[EXTRACT]:
☆ ☆ ☆ ☆ ☆ ☆ ☆

“[T]he characters in every great western are forced
to make moral choices that are always clear but rarely easy, especially since
they live in a world in which sheriffs and jails are few and far between. In a
world without laws or lawmen, we must all choose between the moral integrity of
the old-fashioned hero and the moral cannibalism of the self-willed villain.
Such stark choices are the essence of the classic western, which is why the
genre and its three brightest stars, Gary Cooper, Randolph Scott, and John
Wayne, continue to retain their near-mythic hold on the imaginations of
American moviegoers.”—American critic, playwright and biographer Terry Teachout,
“Westerns” (part of “What We Love
About America” feature), National Review,
Sept. 9, 2019
The image accompanying this post is a still from one
of my favorite westerns, Sam Peckinpah’s elegiac Ride the High Country, starring two genre veterans, Randolph
Scott and Joel McCrea (left to right, in the accompanying photo). It depicts
the clash of wills between two aging gunfighter partners tasked with
transporting gold: McCrea’s strait-laced Steve and Scott’s more morally elastic
Gil. Eventually, an outside force too loathsome even for Scott to accept brings
the two together again for good, in one last shoot-out against evil.

☆ ☆ ☆ ☆ ☆ ☆ ☆

[DATA BLOCK]:
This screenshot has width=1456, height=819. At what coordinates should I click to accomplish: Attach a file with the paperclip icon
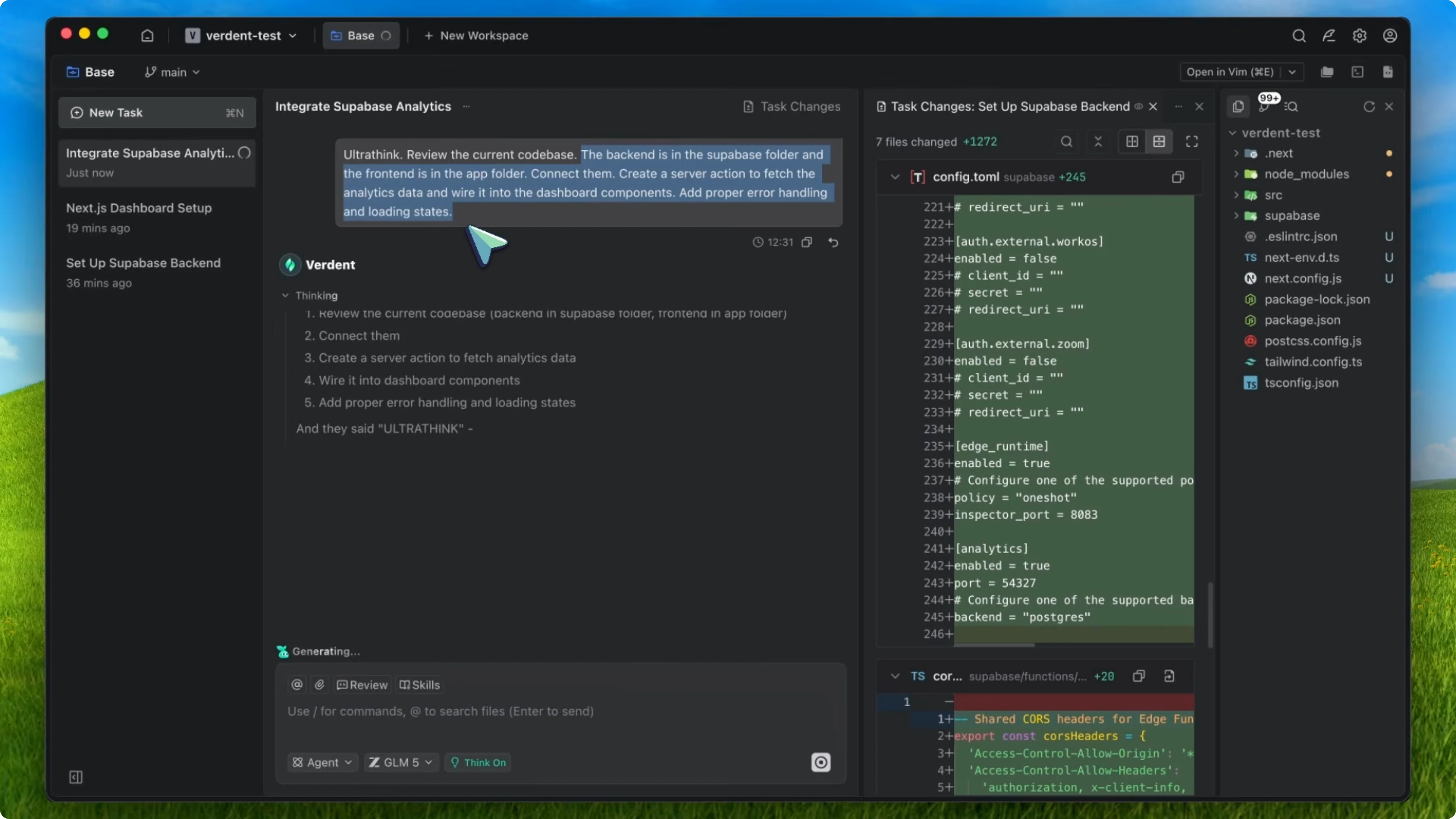pyautogui.click(x=319, y=684)
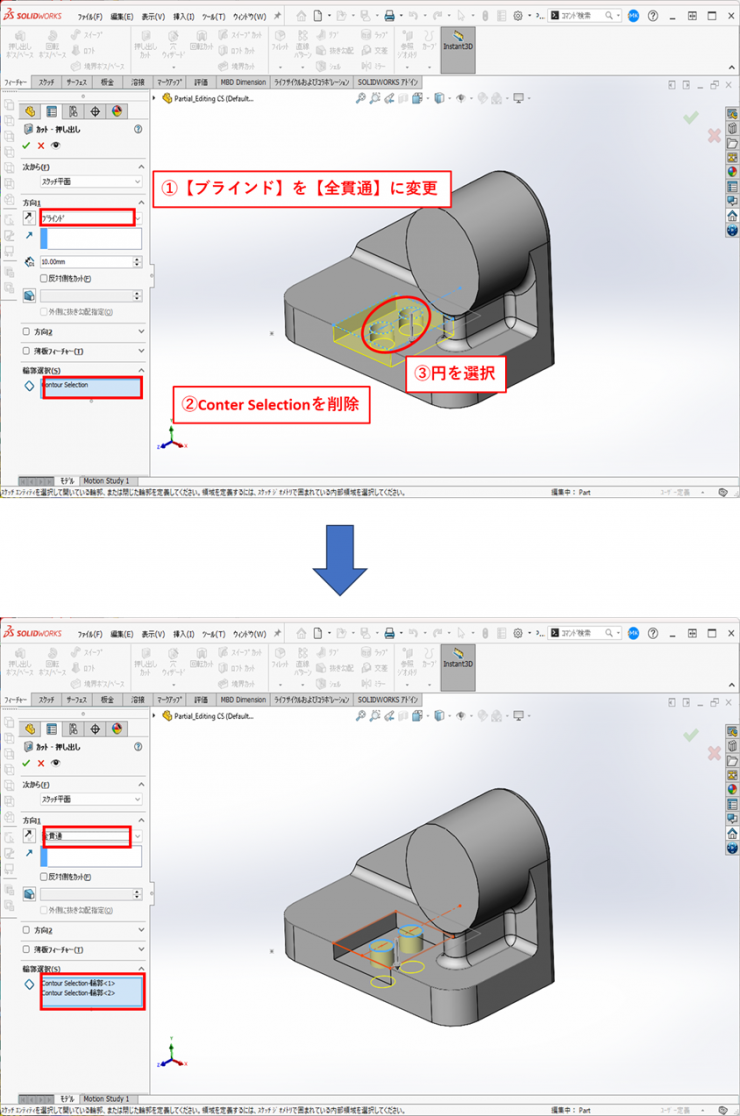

☆ ☆ ☆ ☆ ☆ ☆ ☆

[OBJECTIVE]: Please continue the piece above on classic westerns and Ride the High Country, starting right after its last sentence.

[ANSWER TO THE PROBLEM]:
Appearing in 1962—the same year that the United
States faced off against the Soviet Union in the Cuban Missile Crisis--Ride
the High Country was one of the last films unashamedly advocating for
Teachout’s “moral integrity of the old-fashioned hero” in America. By the end
of the decade, watching the nation bog down overseas in the Vietnam War,
Peckinpah was ready to release a far more ambivalent reconsideration of the
waning days of the American West: The Wild Bunch.
The leader of the “bunch,” William Holden’s Pike,
and his second in command, Ernest Borgnine’s Dutch, practice a code of their
own: intense loyalty to their band of outlaws. Though opposed to a monopolistic
railroad boss, they are, in the end, bank robbers who will resort to violence
to get what they want. At this point, the moral choices are indeed “rarely
easy,” but the choices and the lines distinguishing right from wrong have
become far from clear.
The
Wild Bunch may be as beautifully filmed as Ride the High Country, but it is set in
a more violent, far uglier world.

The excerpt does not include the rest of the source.